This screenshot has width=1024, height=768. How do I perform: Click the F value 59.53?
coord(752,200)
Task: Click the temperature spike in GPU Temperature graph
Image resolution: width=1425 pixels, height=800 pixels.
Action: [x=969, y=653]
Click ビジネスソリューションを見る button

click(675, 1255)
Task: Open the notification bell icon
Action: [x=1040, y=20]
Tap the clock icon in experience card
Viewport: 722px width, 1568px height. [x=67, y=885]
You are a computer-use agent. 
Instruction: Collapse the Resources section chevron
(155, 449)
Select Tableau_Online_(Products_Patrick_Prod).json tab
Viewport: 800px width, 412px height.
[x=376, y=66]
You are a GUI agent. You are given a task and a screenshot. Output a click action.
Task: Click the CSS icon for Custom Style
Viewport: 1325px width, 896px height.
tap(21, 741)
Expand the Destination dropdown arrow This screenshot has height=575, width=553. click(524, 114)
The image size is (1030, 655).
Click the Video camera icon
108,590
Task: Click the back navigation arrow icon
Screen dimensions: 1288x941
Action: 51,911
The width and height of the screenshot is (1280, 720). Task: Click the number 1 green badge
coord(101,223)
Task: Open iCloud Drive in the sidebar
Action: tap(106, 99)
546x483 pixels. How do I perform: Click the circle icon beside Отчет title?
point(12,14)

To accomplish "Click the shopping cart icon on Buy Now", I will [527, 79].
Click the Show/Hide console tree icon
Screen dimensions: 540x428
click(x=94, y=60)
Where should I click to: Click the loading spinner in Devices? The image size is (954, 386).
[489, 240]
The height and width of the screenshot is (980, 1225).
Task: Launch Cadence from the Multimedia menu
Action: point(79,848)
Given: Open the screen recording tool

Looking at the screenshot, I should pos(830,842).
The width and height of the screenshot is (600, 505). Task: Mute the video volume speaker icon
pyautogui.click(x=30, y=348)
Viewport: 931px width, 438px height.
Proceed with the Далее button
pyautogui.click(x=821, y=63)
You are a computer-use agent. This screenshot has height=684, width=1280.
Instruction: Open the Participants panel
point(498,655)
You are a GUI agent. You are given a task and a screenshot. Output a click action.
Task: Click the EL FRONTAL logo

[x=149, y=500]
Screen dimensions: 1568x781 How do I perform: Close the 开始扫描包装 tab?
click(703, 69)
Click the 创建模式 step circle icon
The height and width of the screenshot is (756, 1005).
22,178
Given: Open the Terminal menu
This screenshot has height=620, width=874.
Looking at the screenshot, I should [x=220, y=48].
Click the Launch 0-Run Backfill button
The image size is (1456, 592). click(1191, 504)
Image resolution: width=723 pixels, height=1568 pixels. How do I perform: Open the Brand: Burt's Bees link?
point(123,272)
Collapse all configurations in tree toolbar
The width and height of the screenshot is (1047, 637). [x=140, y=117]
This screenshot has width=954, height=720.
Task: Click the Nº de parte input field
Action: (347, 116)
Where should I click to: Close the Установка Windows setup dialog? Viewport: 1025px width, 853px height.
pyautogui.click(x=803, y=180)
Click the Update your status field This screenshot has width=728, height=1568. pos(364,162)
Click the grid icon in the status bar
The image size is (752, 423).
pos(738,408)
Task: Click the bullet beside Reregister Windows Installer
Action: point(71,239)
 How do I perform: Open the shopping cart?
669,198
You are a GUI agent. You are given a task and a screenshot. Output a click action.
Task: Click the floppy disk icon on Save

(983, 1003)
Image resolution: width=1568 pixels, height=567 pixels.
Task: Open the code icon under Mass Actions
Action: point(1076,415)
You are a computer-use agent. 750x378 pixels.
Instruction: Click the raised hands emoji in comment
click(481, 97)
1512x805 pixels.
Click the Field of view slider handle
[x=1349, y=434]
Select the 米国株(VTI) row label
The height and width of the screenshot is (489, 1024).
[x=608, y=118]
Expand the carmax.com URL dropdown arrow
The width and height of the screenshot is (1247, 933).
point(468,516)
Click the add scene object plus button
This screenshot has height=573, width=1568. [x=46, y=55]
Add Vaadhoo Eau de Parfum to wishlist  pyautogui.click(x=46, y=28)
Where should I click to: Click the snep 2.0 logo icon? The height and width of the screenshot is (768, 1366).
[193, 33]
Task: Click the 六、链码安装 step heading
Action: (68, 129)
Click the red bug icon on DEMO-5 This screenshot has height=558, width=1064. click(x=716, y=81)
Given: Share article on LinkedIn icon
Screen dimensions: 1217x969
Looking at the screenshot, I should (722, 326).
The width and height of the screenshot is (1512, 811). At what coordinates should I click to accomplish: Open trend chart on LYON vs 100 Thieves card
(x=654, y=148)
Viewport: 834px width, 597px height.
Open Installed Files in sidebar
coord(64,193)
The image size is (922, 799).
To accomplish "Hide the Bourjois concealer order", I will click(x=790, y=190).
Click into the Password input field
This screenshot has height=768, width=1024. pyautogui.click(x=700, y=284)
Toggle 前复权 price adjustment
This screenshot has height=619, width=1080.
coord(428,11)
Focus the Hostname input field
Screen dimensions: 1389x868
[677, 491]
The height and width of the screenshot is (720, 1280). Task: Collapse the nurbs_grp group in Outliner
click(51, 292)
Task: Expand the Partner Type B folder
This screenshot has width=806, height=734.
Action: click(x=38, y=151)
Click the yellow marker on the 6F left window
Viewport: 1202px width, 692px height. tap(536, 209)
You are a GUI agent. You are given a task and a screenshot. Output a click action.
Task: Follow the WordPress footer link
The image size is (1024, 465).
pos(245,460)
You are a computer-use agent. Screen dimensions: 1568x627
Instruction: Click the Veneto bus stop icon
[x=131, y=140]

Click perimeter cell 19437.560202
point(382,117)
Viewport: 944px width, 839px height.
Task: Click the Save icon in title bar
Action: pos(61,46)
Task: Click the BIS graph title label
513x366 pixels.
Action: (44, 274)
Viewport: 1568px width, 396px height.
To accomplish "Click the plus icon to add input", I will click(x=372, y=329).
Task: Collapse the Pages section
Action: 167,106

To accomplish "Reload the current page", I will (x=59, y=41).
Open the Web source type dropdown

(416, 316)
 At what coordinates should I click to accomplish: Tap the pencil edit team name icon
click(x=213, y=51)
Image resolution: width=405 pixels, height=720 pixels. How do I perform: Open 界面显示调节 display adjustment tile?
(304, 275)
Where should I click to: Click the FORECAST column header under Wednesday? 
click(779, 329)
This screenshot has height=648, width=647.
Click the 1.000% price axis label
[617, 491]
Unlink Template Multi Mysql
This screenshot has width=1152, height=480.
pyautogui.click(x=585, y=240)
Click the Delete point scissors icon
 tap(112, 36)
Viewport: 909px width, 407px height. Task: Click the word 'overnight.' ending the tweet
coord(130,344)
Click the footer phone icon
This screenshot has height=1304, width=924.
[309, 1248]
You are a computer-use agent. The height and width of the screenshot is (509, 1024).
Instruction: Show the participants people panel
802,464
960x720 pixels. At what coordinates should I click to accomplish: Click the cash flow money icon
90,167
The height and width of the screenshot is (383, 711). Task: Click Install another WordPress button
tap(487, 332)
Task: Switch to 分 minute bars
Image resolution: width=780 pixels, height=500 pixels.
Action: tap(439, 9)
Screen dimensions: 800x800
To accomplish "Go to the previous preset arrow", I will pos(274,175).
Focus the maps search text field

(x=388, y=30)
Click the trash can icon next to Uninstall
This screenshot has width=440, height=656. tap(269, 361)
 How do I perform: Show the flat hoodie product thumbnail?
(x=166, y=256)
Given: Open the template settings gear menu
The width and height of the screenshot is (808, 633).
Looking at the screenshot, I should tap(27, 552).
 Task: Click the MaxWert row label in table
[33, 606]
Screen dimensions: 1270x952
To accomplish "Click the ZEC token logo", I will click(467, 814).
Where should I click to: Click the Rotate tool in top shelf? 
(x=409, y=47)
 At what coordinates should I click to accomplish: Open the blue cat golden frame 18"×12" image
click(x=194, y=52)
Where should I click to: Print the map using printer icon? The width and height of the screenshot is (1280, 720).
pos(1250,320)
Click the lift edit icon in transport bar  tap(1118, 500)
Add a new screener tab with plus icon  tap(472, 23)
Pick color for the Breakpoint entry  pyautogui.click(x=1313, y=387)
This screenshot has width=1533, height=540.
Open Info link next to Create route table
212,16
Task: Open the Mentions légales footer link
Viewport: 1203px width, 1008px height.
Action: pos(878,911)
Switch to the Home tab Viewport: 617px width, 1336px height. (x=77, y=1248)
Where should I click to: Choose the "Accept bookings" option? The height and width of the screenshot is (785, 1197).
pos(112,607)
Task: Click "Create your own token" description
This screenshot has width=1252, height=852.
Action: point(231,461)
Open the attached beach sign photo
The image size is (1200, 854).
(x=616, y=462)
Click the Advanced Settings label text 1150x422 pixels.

## AIM OF THE TASK
The required output is the stretch of entries above from the line containing "Given: Share article on LinkedIn icon" through the line containing "The image size is (922, 799).", reproduced exactly.

## OUTPUT BELOW
Given: Share article on LinkedIn icon
Screen dimensions: 1217x969
Looking at the screenshot, I should (722, 326).
The width and height of the screenshot is (1512, 811). At what coordinates should I click to accomplish: Open trend chart on LYON vs 100 Thieves card
(x=654, y=148)
Viewport: 834px width, 597px height.
Open Installed Files in sidebar
coord(64,193)
The image size is (922, 799).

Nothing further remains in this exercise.